American Birds (Endangered, Extinct, after Audubon), 2018-19 includes paintings of seven distinct birds, rendered in oil on linen, across three scales, lifting from John James Audubon’s compositions whilst with freedom echoing her own language, inserting backdrops or “wallpaper”. These include signature flowers and fruits, sunset fades, and painterly collages of homage, including to Picabia and O’Keefe. In this homage to Audubon, Craven’s selected birds are chosen for their endangered, near extinct or extinct category.
Craven’s selection to begin this new series – her series most often recur, which she calls “continuums” - are from within those birds painted by Audubon in Birds of America, first published 1827, that today are threatened or have been extinguished. The culmination of looking closely at Audubon’s imagery as source material, from her huge accumulated archive of bird books, nature magazines, cinema, YouTube and web screenshots, is significant to Craven’s wider practice. She chooses entities from the natural world that have power in reality, and also as images, symbolically, emotionally, psychologically. Birds, and Craven’s other subjects from nature, foremost the moon, also deer, panda, cats, derive and continue to elicit iconic status as images, across culture “high” and “low”, historically and today.
Humankind’s physical and psychologically conflicted relationship with nature, at once destructive, oppressive, however also commemorative and celebratory, has been a consistent thematic concern for Craven, foundational to her own philosophy being the belief in nature’s ascendancy and ultimate triumph over humans.
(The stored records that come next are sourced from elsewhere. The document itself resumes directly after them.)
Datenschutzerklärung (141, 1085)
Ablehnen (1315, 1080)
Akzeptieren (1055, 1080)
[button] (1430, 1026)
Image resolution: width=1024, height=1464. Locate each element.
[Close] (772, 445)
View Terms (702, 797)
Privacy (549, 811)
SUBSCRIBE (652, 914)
In American Birds (Endangered, Extinct, after Audubon), 2018-19, the emphasis on protection and preservation merges conceptually with Craven’s painting process. The blending of emotional and systematic return to a repertoire of subjects from nature, revisited and re-presented, symbolizes an act of life-force, acknowledgement of cycles of life, examination of memory, and the pre-eminence of not only nature, but also time, painting its passing as record. Craven calls this “The continuous just past.”
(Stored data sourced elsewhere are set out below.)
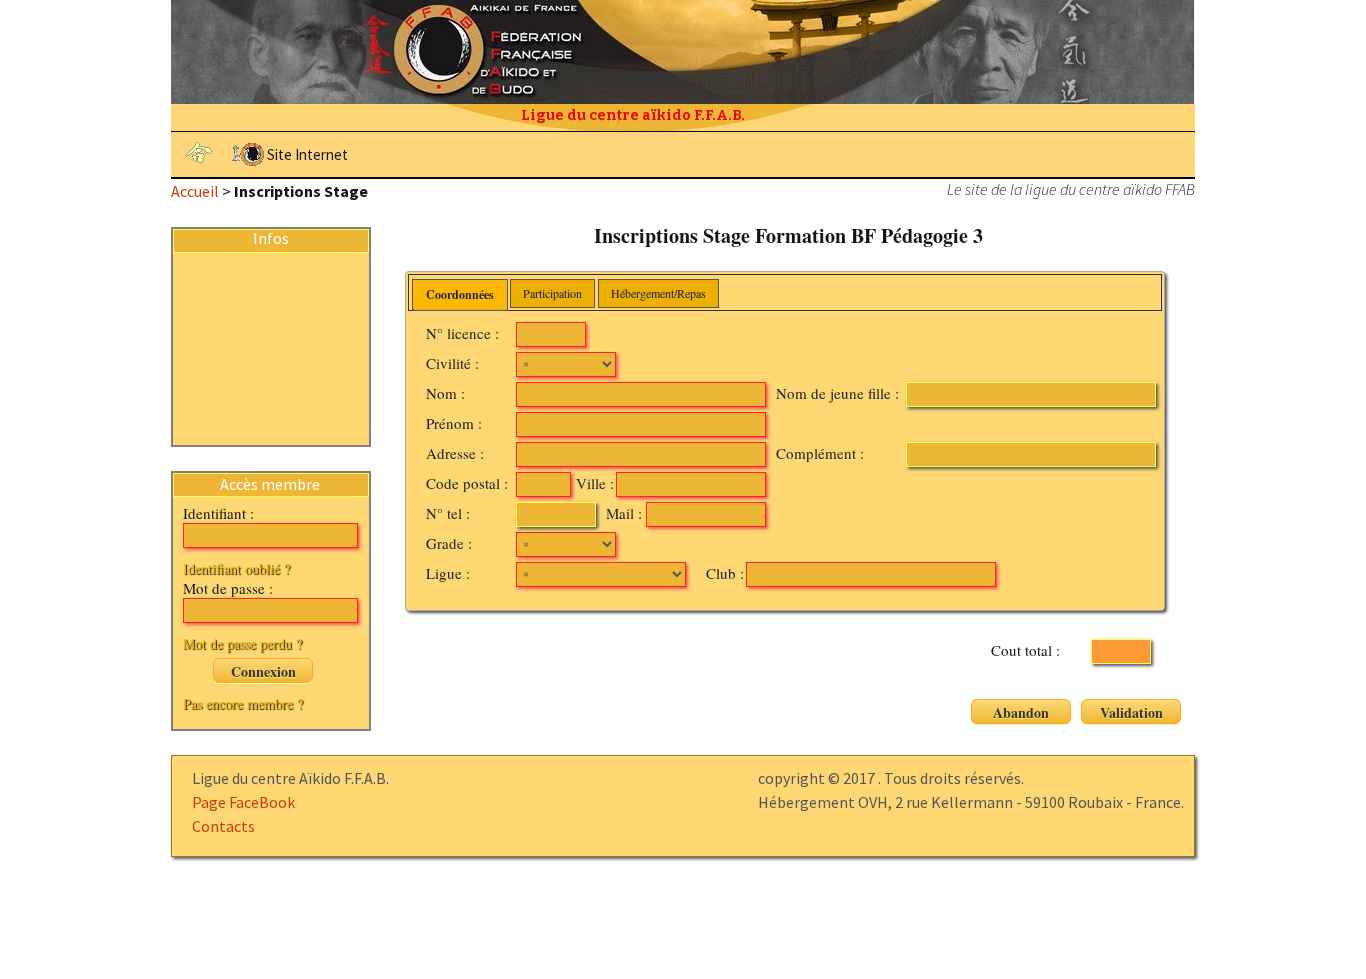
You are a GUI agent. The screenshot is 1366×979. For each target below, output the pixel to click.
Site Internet (307, 154)
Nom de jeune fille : (837, 393)
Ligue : (448, 573)
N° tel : (448, 513)
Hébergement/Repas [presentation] (658, 293)
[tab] (460, 295)
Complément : (820, 453)
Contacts (223, 826)
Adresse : (455, 453)
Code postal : (467, 483)
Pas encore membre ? (243, 703)
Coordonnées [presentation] (460, 294)
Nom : (445, 393)
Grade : (449, 543)
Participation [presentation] (552, 293)
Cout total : (1025, 650)
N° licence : (462, 333)
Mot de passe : (228, 588)
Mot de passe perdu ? (242, 643)
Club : (725, 573)
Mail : (624, 513)
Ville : (595, 483)
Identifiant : (218, 513)
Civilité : (452, 363)
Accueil (195, 191)
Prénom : (454, 423)
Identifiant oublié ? (236, 568)
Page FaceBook (243, 802)
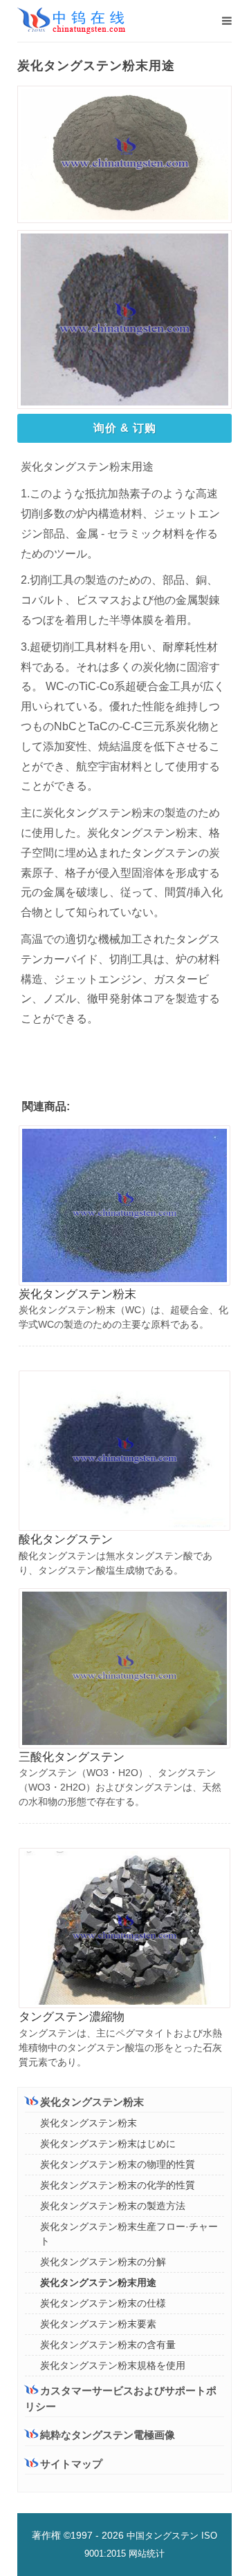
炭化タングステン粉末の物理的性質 (117, 2164)
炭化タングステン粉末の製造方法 (112, 2205)
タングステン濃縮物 (71, 2016)
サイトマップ (71, 2464)
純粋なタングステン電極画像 (107, 2435)
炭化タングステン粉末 (77, 1294)
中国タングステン (163, 2535)
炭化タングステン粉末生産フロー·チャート (129, 2233)
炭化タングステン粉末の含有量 (108, 2344)
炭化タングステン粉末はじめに (108, 2143)
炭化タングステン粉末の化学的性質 (117, 2185)
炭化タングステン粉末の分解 (103, 2261)
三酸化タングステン (71, 1757)
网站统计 (147, 2553)
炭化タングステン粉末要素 (98, 2323)
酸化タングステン (66, 1539)
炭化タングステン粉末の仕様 (103, 2303)
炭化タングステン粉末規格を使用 (112, 2365)
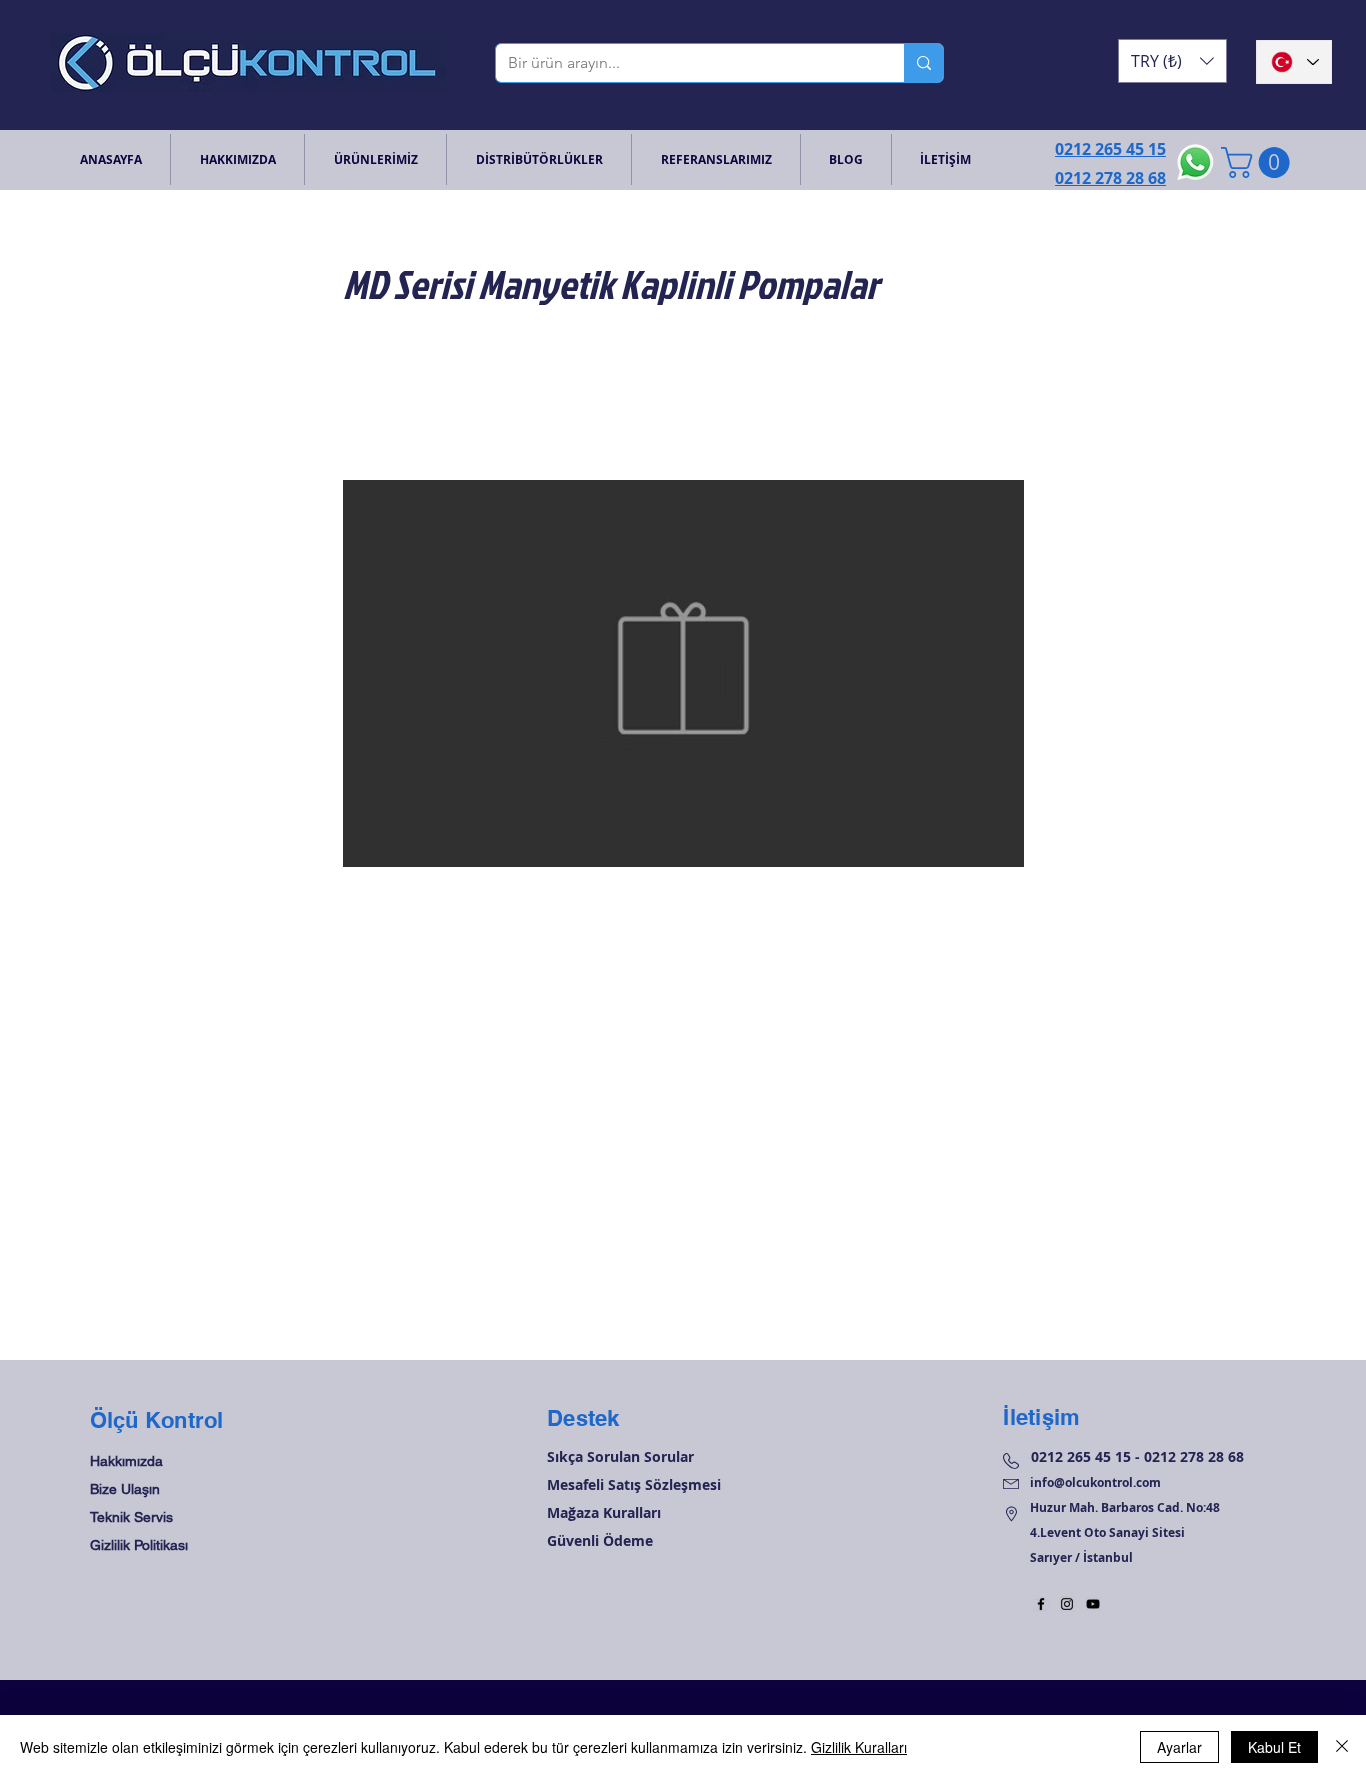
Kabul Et (1274, 1747)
Ann Craven has exhibited widely internationally since the 1990s. Her solo exhibition Birds We Know is currently at the Center for Maine Contemporary Art, Maine, USA, (June - October 2019). TIME was at Le Confort Moderne, Poitiers, France in 2014 and Shadow’s Moon and Abstract Lies, FRAC Champagne-Ardenne, Reims, France, 2008. Her work has been included in many institutional group exhibitions including most recently Painting the Night, Centre Pompidou Metz, France (2018-19). Other recent solo exhibitions include Promise (Birds for Chicago), 2019, Shane Campbell Gallery, Chicago, (2019); Sunset Moon, KARMA, New York, USA (2018); Animals 1999 – 2017, Southard Reid, London (2017); Hello, Hello, Hello, Maccarone, New York, USA (2016); Untitled (Palettes: Naked, Tagged), 2013-14, Southard Reid, London, UK (2015); Ann Craven, Hannah Hoffman Gallery, Los Angeles, USA (2014); Hello, Hello, Hello, Southard Reid, London, UK (2013). Her work has been included in group exhibitions at Centre d’art Contemporain La Halle des Bouchers, Vienne, France; Eva Presenhuber, Zurich, Switzerland; Rob Tufnell, Cologne, Germany; Gesso Space, Vienna, Austria; White Columns, Gladstone, and 39 Great Jones, New York, and Remap3, Athens, Greece, amongst many others.
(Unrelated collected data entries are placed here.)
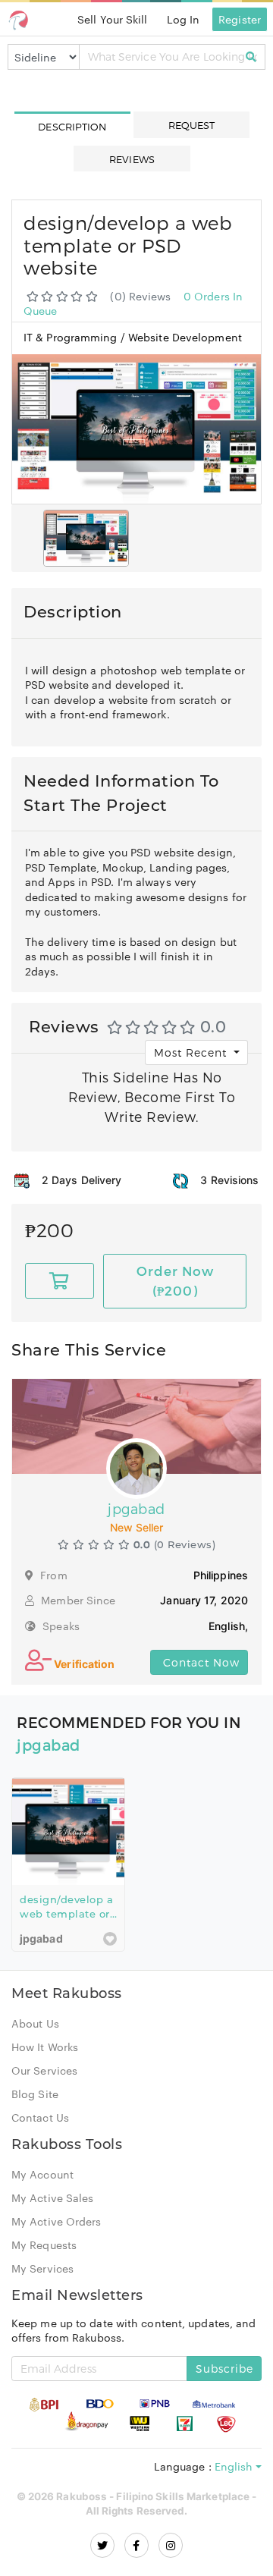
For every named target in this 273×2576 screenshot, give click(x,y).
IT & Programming (72, 336)
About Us (35, 2023)
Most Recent (192, 1052)
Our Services (44, 2070)
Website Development (185, 336)
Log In (183, 19)
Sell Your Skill (112, 19)
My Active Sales (52, 2197)
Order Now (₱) (175, 1280)
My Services (42, 2268)
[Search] (251, 57)
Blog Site (34, 2093)
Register (239, 19)
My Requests (44, 2244)
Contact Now (199, 1662)
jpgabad (48, 1745)
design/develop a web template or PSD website (66, 1913)
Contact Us (40, 2117)
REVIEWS (132, 159)
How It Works (44, 2046)
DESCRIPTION (72, 127)
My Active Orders (56, 2221)
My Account (42, 2174)
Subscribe (224, 2368)
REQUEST (191, 125)
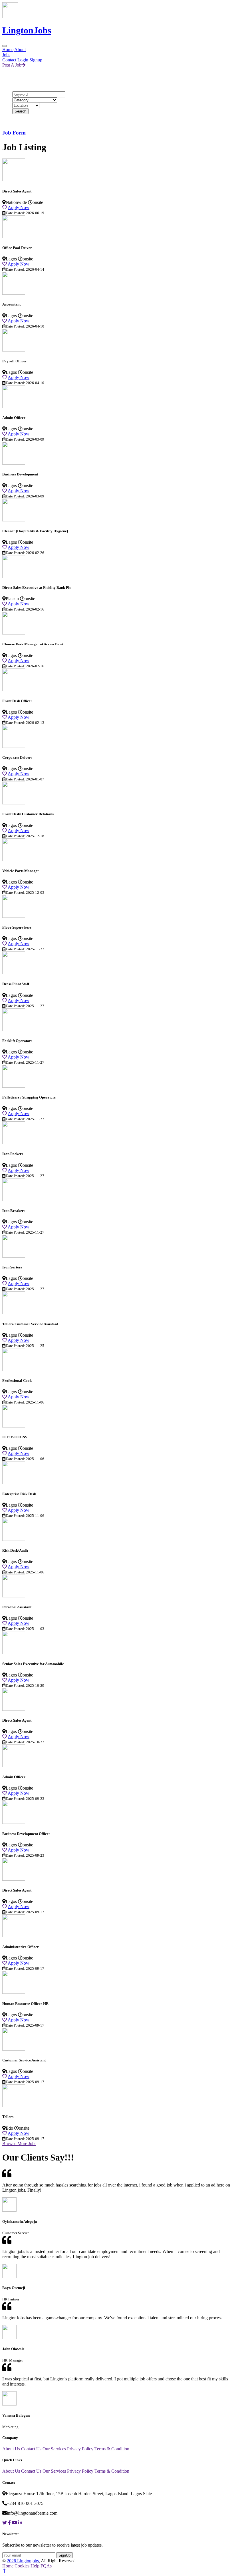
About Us (11, 2448)
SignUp (64, 2555)
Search (20, 111)
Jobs (6, 54)
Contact (9, 59)
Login (22, 59)
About (20, 49)
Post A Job (11, 65)
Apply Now (18, 207)
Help (35, 2565)
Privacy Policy (80, 2448)
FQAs (46, 2565)
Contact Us (31, 2448)
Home (7, 49)
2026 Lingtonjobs (23, 2560)
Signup (35, 59)
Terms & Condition (111, 2448)
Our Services (54, 2448)
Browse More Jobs (19, 2143)
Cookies (22, 2565)
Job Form (14, 133)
Craven’s paintings are held in the public collections of the Museum of Modern Art, Whitney Museum, New Museum, New York, Museum of Contemporary Art, Chicago, The Dallas Museum of Art, Texas, Hammer Museum, Los Angeles, LeRoy Neiman Center for Print Studies, Columbia University, Perez Art Museum, Miami, USA, Le Confort Moderne, Poitiers and FRAC Champagne-Ardennes, Reims, France.